### What the task requires
What is needed is an exact copy of the lines from the one containing "Task: Open the Siri & Spotlight pane" through the last line of the records, with no pictures.
*** Provided records ***
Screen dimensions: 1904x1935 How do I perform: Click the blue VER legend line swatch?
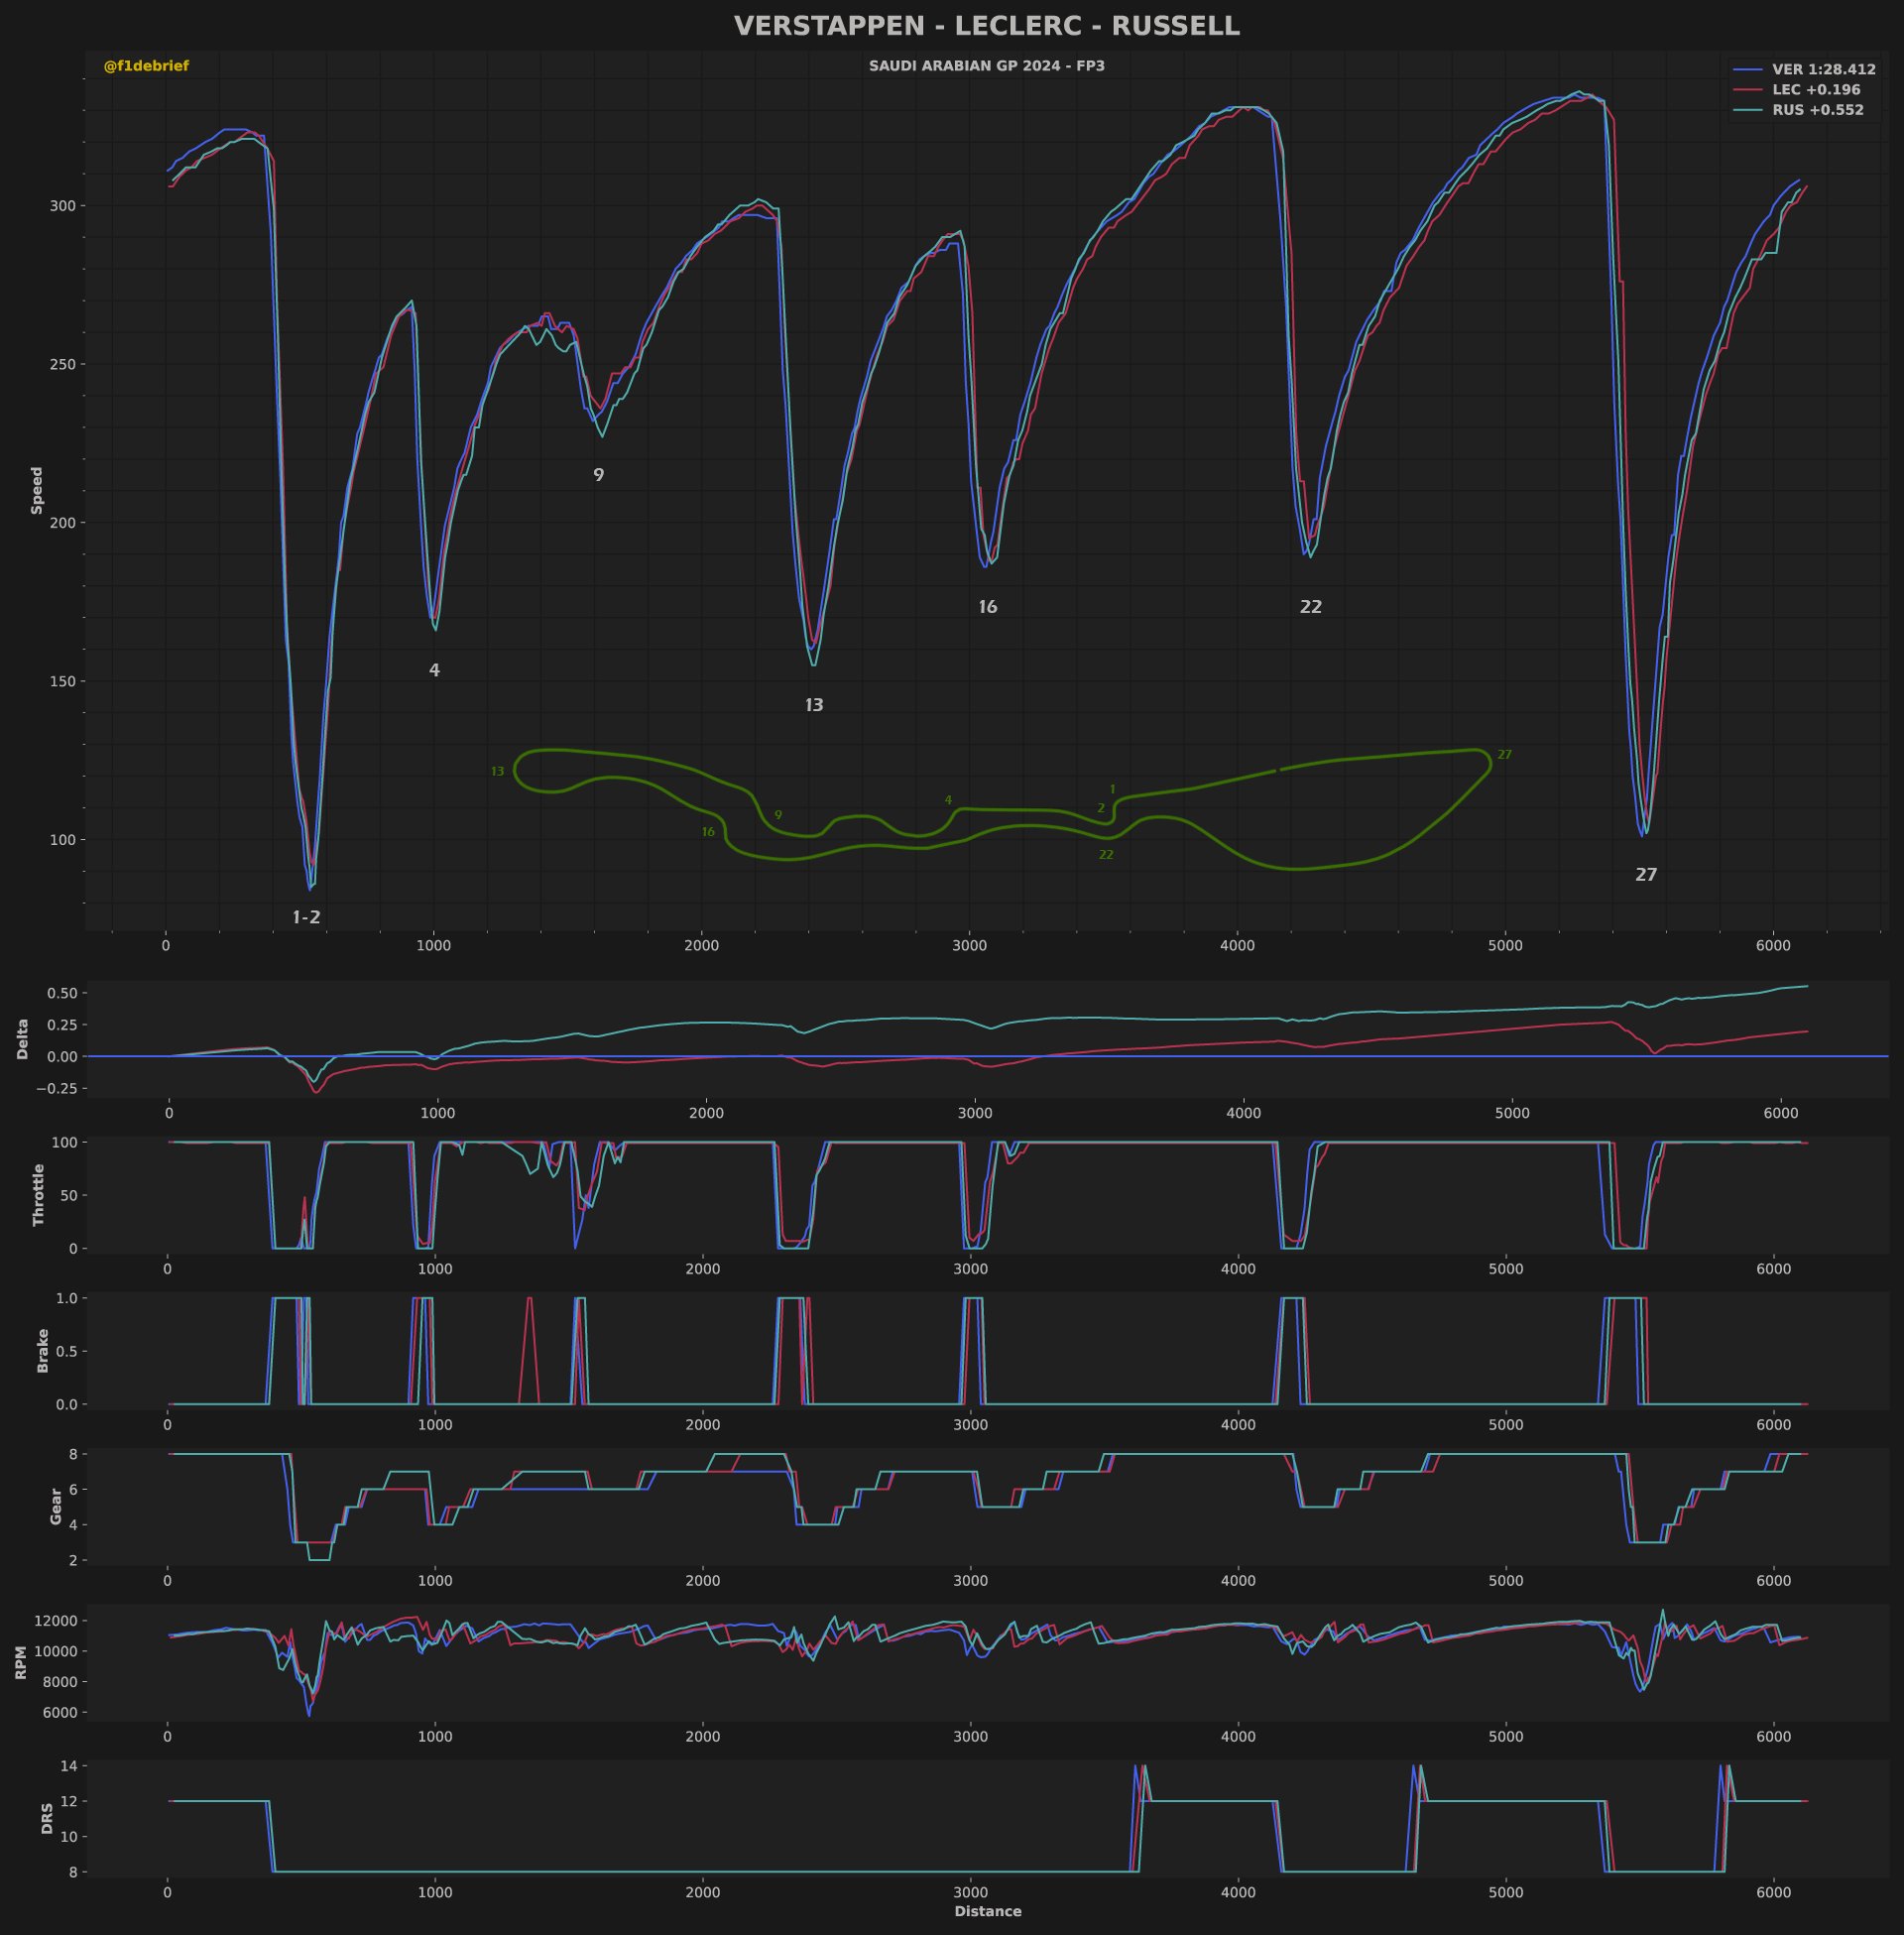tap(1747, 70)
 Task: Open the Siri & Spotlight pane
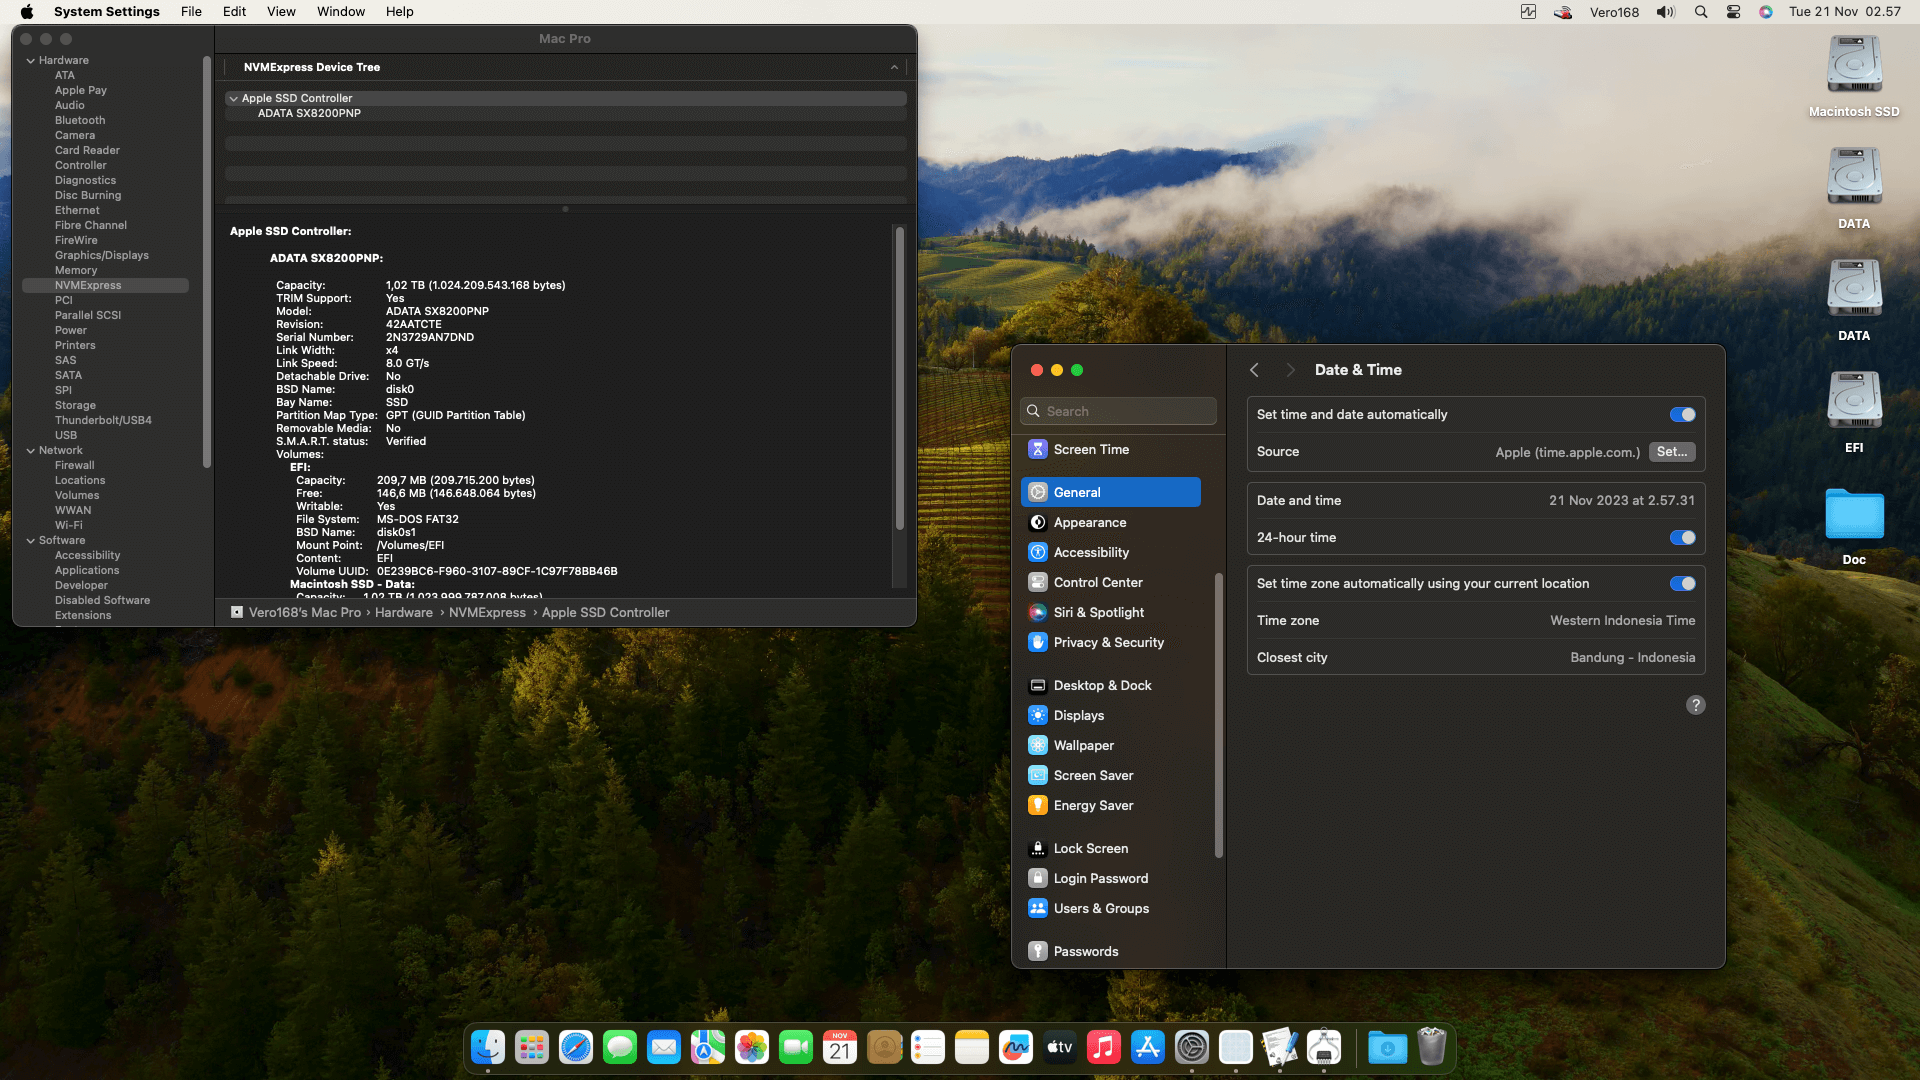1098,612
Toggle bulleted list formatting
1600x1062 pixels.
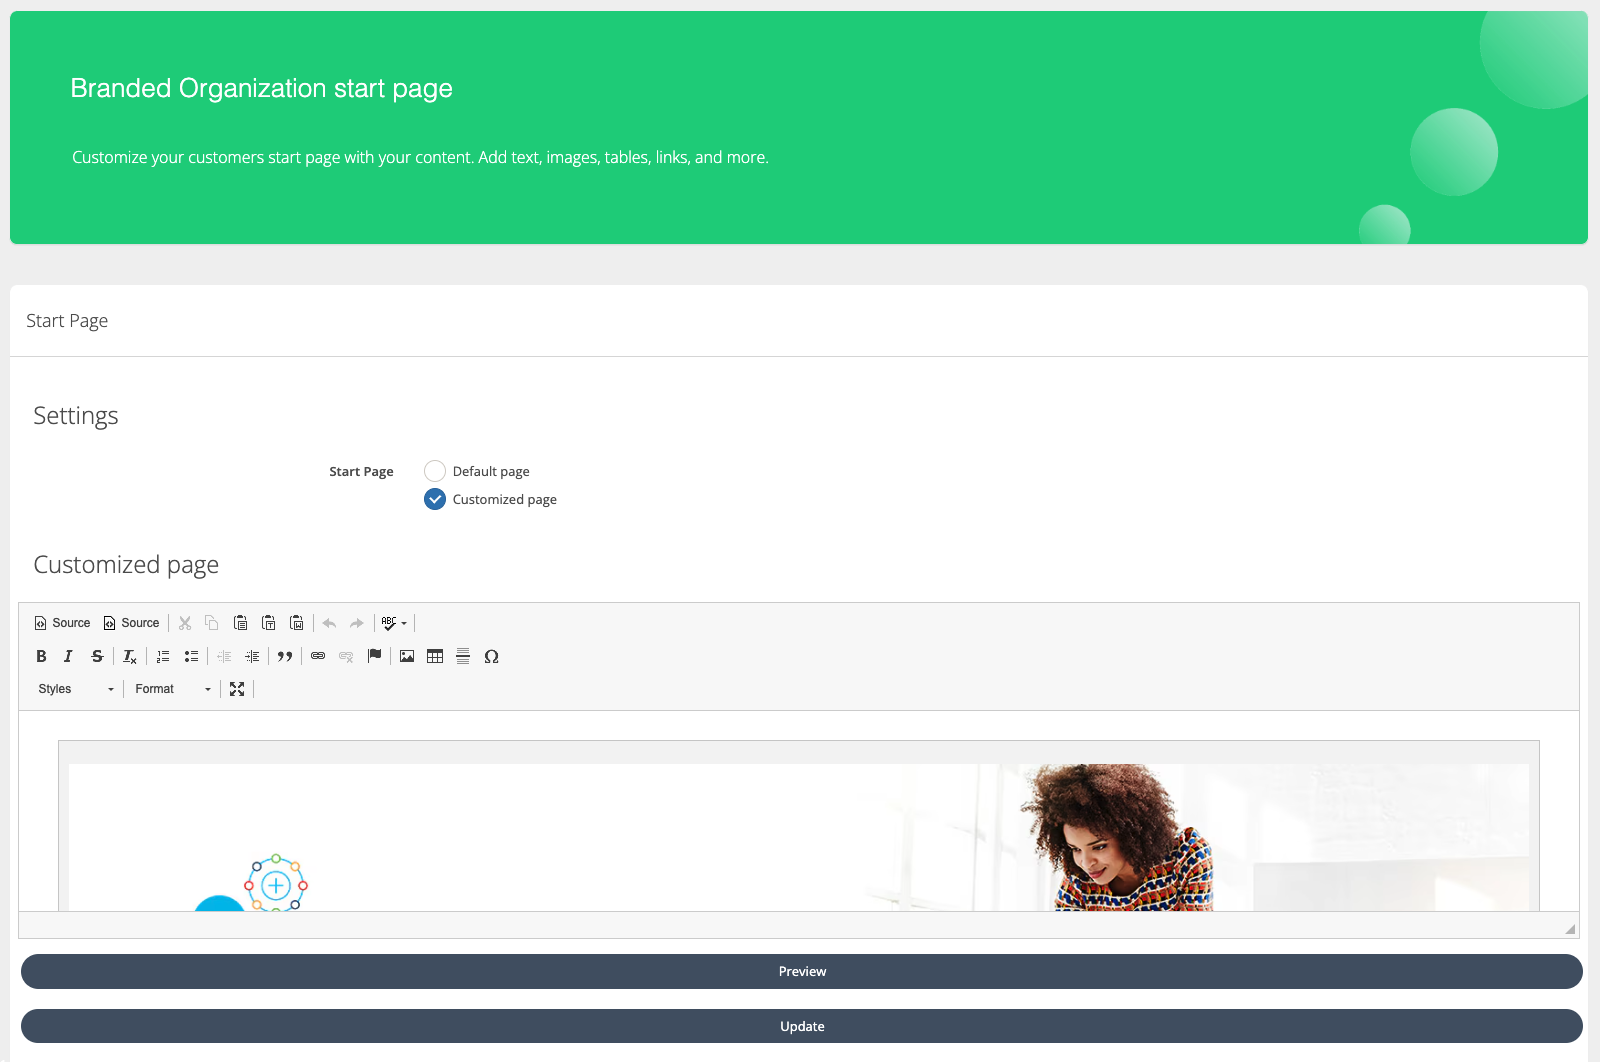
***
### Your solution
 Task: Open the Siri & Spotlight pane
1098,612
Toggle bulleted list formatting
1600x1062 pixels.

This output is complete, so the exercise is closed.